**Extract to read**
----------------

Yaki Gyoza - Japanese for Utterly Delicious

While Gyoza is the Japanese name, these little dumplings are thought to have originated in China more than a thousand years ago, with the first mention in literature describing them as “being exceptionally good for the human soul”.

Living in the depths of beautiful County Wicklow presents a major hindrance to my Gyoza addiction – I live in the-middle-of-nowhere. Well, in the-middle-of-nowhere-near-an-Asian-restaurant-that-serves-these-divine-morsels.

To avoid complete withdrawal, I’ve created a gyoza package – wrappers, filling, sauce – from scratch. I’ve chosen a pork filling. You could use any meat or fish, create a vegetarian version, or even fill them with fresh fruit and deep-fry them for a dessert version.

A haiku: Yaki Gyoza / Also known as potstickers /Always delicious

For approximately 30 dumplings you will need...
Gyoza Wrappers
200g plain flour
75g corn flour
½ teaspoon salt
165 mls boiling water (approximately)

1                 Place the plain flour, corn flour and salt in a stand mixer, with a dough hook*. Slowly add the boiling water, mixing all the time. Keep adding the water and mixing until there is no dry mixture left and the ingredients come together in a soft smooth ball. You may not need all the water, or you may need a little more – it depends on the weather and on the flour you are using. Continue mixing for a further 5 minutes. (*You can mix this with chopsticks, then knead by hand for 5 minutes once the mixture forms a ball but it is pretty labour-intensive).
2                    Cover the dough and place in the refrigerator for about 30 minutes to cool and rest.
3                    What follows is my non-traditional way of making the wrappers, but hey, it works! On a work surface liberally dusted with flour, roll the rested dough out to a thickness of about 3mm (about the thickness of a €1/£1 coin.
4                    Using a 7cm (3”) cookie cutter, stamp out rounds of the dough, then roll these rounds out to approximately 10cm (3 ¾”)  in diameter, making the edges slightly thinner than the centre. This helps keep the dumpling from splitting during cooking. Stack the prepared gyoza wrappers, dusting with flour between layers to prevent them sticking, and wrap in clingfilm. Chill until ready to use.

Gyoza Filling (Pork)
80g cabbage, shredded, finely chopped and sprinkled with ½ teaspoon fine table salt
400g minced pork (ground pork)

----------------

**Entries supplied**
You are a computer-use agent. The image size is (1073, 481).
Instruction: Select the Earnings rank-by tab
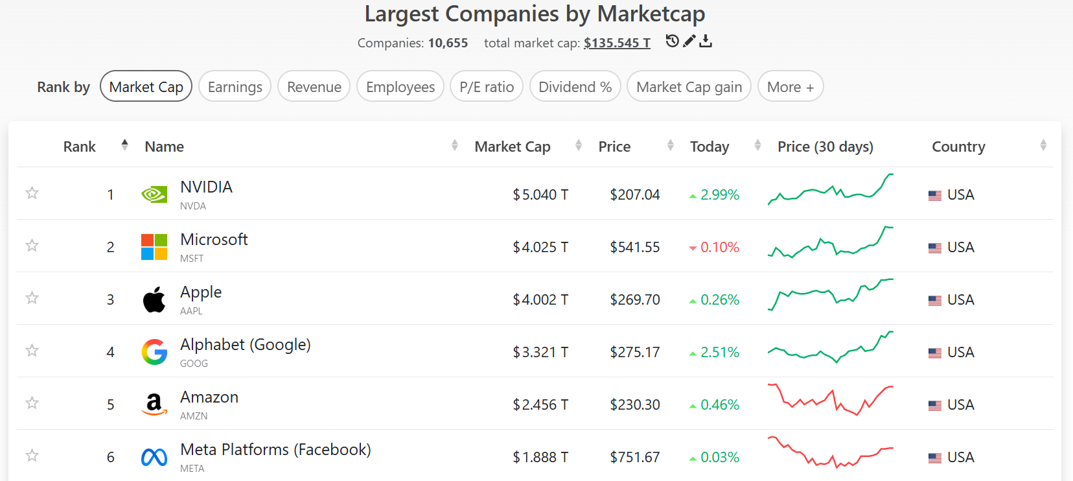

----------------

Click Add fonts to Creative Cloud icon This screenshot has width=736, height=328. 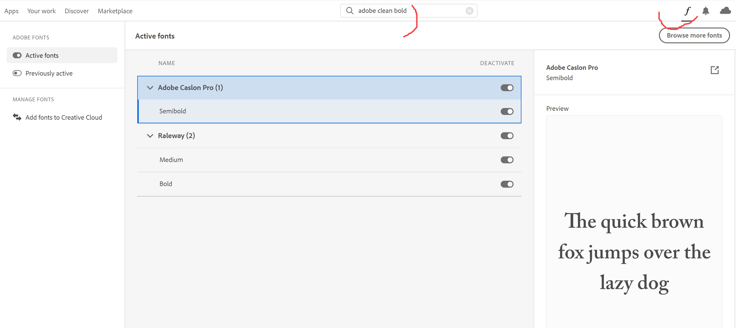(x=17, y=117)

----------------

**What you need to do**
#1 Answer these questions about the gyoza recipe:
(a) Where are these dumplings thought to have come from?
(b) How thick should the rested dough be rolled out?
(c) About how long should the covered dough stay in the refrigerator?
#2 List every ingredient the gyoza recipe gives for the gyoza wrappers.
#3 Write out the gyoza recipe from "3                    What follows" up to and including "pork (ground pork)", swapping "cookie cutter" for "pastry cutter".

**Answer set**
#1
(a) China, more than a thousand years ago.
(b) About 3mm, about the thickness of a €1/£1 coin.
(c) About 30 minutes.

#2 Plain flour (200g), corn flour (75g), salt (½ teaspoon), boiling water (about 165 mls).

#3
3                    What follows is my non-traditional way of making the wrappers, but hey, it works! On a work surface liberally dusted with flour, roll the rested dough out to a thickness of about 3mm (about the thickness of a €1/£1 coin.
4                    Using a 7cm (3”) pastry cutter, stamp out rounds of the dough, then roll these rounds out to approximately 10cm (3 ¾”)  in diameter, making the edges slightly thinner than the centre. This helps keep the dumpling from splitting during cooking. Stack the prepared gyoza wrappers, dusting with flour between layers to prevent them sticking, and wrap in clingfilm. Chill until ready to use.

Gyoza Filling (Pork)
80g cabbage, shredded, finely chopped and sprinkled with ½ teaspoon fine table salt
400g minced pork (ground pork)